• [Assignment]:
The reply must consist of one number: how many lines of the data include the word "table".

• [Supplied records]:
= Beginning of Section =
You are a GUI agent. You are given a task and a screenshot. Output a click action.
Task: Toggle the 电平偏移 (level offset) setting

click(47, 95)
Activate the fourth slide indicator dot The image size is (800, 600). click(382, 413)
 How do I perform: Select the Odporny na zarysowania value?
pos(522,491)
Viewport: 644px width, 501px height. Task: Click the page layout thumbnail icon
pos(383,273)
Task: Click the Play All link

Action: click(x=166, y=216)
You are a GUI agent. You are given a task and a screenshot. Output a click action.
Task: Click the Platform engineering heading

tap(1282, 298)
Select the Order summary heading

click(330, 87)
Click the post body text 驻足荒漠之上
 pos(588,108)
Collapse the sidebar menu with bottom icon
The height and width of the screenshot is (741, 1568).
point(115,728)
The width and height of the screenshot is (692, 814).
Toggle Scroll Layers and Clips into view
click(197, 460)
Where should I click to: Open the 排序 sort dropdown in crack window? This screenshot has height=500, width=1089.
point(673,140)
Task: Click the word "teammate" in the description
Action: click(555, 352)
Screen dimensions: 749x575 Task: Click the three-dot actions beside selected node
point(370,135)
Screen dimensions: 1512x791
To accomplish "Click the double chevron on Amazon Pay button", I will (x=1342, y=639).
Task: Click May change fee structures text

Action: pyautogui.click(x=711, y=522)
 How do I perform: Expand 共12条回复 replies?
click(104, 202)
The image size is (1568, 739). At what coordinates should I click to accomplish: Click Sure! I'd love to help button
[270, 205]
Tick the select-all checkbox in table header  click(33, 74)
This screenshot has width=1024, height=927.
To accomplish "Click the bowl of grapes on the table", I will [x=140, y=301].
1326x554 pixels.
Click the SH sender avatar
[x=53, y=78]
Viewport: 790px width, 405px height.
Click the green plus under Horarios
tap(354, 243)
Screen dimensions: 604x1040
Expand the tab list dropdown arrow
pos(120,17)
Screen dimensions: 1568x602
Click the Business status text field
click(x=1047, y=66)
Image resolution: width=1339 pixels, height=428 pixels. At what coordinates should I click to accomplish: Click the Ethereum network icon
= End of Section =
• [Output below]:
2